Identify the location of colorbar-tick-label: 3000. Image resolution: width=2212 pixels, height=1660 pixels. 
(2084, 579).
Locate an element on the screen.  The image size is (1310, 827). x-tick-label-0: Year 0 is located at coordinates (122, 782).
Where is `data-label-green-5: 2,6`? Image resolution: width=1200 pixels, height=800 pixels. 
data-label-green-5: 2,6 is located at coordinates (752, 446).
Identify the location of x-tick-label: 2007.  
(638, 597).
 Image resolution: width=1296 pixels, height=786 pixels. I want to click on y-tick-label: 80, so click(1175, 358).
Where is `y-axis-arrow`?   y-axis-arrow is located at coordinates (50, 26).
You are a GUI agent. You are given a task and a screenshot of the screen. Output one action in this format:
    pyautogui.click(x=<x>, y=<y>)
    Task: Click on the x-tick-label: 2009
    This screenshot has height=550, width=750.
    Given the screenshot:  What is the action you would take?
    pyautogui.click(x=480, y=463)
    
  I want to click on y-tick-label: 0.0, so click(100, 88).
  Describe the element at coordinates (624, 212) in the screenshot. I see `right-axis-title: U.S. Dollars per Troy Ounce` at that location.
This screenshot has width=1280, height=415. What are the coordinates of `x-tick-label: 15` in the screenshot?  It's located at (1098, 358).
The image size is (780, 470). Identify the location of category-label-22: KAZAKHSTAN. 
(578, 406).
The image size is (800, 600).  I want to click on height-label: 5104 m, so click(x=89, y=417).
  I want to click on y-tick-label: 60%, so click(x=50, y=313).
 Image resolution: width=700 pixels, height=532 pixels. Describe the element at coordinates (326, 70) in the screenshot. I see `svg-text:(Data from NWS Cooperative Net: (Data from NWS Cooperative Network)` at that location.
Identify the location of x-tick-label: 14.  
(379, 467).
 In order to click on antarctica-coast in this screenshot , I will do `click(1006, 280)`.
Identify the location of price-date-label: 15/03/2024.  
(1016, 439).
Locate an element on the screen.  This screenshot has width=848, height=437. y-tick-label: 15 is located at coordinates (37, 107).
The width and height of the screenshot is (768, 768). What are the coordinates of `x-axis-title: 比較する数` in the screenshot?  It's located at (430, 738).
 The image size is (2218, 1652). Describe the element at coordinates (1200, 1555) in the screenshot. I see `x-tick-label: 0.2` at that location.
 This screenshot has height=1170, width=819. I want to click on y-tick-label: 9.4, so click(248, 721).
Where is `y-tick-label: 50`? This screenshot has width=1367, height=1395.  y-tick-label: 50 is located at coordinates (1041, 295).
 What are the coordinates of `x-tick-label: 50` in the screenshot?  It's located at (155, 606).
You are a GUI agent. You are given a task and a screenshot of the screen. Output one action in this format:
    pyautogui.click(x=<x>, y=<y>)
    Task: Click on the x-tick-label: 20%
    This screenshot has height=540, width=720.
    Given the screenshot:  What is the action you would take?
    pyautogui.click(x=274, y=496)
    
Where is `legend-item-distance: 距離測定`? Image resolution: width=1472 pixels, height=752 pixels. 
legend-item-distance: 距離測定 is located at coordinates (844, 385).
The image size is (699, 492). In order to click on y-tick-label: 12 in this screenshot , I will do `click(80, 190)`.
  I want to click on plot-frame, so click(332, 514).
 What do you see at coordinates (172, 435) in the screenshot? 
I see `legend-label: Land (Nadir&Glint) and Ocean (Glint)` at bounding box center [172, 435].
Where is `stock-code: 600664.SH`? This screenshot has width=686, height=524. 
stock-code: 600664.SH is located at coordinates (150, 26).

Task details ->
Copy out each line of the rows above that contains the string "title". Case matters.

Response area ->
  Describe the element at coordinates (624, 212) in the screenshot. I see `right-axis-title: U.S. Dollars per Troy Ounce` at that location.
The width and height of the screenshot is (768, 768). What are the coordinates of `x-axis-title: 比較する数` in the screenshot?  It's located at (430, 738).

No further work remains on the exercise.